The Cox regression analysis is a fundamental statistical method for addressing etiological and prognostic hypotheses. It is based on estimating the HR associated with a specific risk factor or predictor for a given endpoint. Interpretation of the HR crucially depends on the units of measurement of each variable in the model. The number of covariates tested by the Cox method must account for the number of patients with the event of interest.

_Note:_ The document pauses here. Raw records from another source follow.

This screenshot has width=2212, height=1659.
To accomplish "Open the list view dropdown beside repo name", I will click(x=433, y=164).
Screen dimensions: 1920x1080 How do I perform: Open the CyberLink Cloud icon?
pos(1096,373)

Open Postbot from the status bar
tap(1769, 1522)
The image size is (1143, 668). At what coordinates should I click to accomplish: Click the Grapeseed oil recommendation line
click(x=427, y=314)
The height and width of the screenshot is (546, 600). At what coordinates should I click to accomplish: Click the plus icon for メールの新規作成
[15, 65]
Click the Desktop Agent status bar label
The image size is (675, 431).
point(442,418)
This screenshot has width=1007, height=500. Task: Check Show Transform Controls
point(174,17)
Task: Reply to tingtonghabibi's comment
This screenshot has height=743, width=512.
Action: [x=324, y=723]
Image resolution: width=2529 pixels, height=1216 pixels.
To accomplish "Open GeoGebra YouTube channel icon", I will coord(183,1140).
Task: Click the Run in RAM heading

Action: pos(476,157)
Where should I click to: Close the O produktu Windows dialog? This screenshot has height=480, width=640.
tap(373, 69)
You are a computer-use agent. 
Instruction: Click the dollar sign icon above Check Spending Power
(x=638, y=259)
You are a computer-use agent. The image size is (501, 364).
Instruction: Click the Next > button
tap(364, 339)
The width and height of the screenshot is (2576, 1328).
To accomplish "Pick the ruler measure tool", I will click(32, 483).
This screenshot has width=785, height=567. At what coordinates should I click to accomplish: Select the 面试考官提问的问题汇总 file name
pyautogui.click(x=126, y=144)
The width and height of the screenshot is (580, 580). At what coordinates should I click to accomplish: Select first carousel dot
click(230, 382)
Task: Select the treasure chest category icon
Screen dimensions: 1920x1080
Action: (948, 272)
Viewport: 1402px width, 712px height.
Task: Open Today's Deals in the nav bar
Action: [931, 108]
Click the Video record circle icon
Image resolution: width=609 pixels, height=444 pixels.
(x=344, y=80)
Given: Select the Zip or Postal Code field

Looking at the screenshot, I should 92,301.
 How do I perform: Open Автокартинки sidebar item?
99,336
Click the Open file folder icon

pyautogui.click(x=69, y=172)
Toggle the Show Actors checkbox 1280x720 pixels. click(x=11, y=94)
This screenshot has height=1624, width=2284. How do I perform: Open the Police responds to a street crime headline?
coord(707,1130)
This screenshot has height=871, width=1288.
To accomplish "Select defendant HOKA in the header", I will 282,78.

The standard Cox regression method allows for an investigation of the effect of one or more variables (covariates) on the “time-to-first-event” analysis. An assessment of proportional hazards is a prerequisite to fitting a Cox regression model. In survival analysis, both Kaplan–Meier analysis and Cox regression methods are used to address etiological and prognostic hypotheses in clinical and epidemiological research.